- Text extract -
■ ■ ■ ■ ■
8. Wearables

Lecture notes

Programming an ATtiny

I looked at this tutorial to help me program the ATtiny with my Arduino Uno. These are the tools required to follow the tutorial:

• Arduino Uno
• Solderless Breadboard
• ATtiny 85 or 45
• 10uF Electrolytic Capacitor
• 220 Ohm 1/4 Watt resistor
• Hookup wires
• LED

Wiring an ATtiny on the breadboard

The tutorial was relatively easy to follow. The first step is to wire the ATtiny on the breadboard. The annoying part here was to figure out which pins are which.

This diagram shows the order of the pins, but my ATtiny didn't have a half circle on it, instead it had a full circle. So I assumed it was the same thing as the half circle on the diagram.}{ width=150

Here I made a clear wiring diagram with Tinkercad.

Program the Arduino

Next, you have to configure the arduino as a serial programmer that can program other chips. This is pretty simple too, it only requires ou to select the "ArduinoISP" sketch from the "Examples" menu and to upload it.

Add the capacitor

This step requires you to add the 10uF Capacitor and connect it between the ground and reset pin on the arduino. Nothing worth mentioning here other than paying attention to the polarity of the capacitor.

ATtiny core files

I struggled a bit with this step because the file they are having you download is not there. I wasn't sure what to do if the file wasn't there because I didn't really have a good understanding of what that file was, so i got a bit stuck and frustrated at this step. Annie, my instructor helped me out and forwarded me another tutorial to follow, see step 3.

Program the ATtiny

Once I finished following that other tutorial, I came back to original instructables tutorial to complete the steps. Tools menu / Board / ATtiny85 (W/ Arduino as ISP) Then open a basic blink example and change the 13 pin to 0, and program a blink behavior. Here you can program a behavior from the LED if you want but I just kept the uploaded the blink example as is.

Test the circuit

To test the circuit, I added the 220 ohm resistor to the 5th pin. Then, I connected a LED between the resistor and the 5V. If the blink example uploaded properly, the light should be blinking. To make sure the Attiny is programmed, I removed all the wires except for the ones connected to ground and 5V. }{width=150

Driver Circuit

Tools & materials

• Alligator clips
• Paper
• Copper adhesive tape
• Adjustable output power supply
• N-channel MOSFET
• 1N4001 diode
• 10k ohm resistor
• Kapton tape

Making the circuit

Emma Pareschi's tutorial

So, what i have understood (not sure if I am using all the right vocabulary) is that the flipdot actuator requires a higher voltage than the Arduino is capable of supplying. This means we will need to supplement with an external power source if we want to program and test the flipdot actuator. In order to do this, we need to create a driver circuit.

A driver circuit is a circuit that allows you to control a power load with low voltage (Arduino) but the current for the load is sinked with a different source (external power source).

In order to understand all this, I create really rough prototypes of the driver circuit and the flipdot actuator.

In the left image, I created a quick and dirty flipdot prototype with some copper wire, a small magnet and a piece of tape. On the rigth is a quick and dirty driver circuit prototype i create with paper, coppe foil, N-channel Mosfet, a diode and a resistor.
■ ■ ■ ■ ■
- Source data -
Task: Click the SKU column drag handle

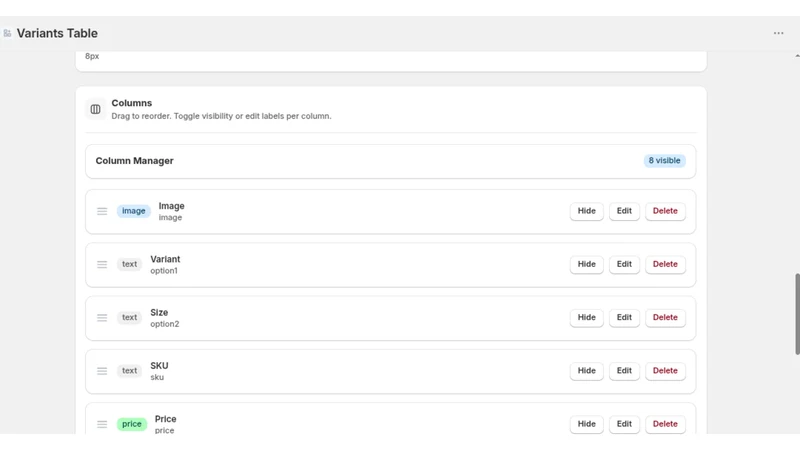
■ ■ ■ ■ ■
Can you transcribe the wearables notes above, starting at "Here I made" and ending at "of the capacitor."?

- Output for this exercise -
Here I made a clear wiring diagram with Tinkercad.

Program the Arduino

Next, you have to configure the arduino as a serial programmer that can program other chips. This is pretty simple too, it only requires ou to select the "ArduinoISP" sketch from the "Examples" menu and to upload it.

Add the capacitor

This step requires you to add the 10uF Capacitor and connect it between the ground and reset pin on the arduino. Nothing worth mentioning here other than paying attention to the polarity of the capacitor.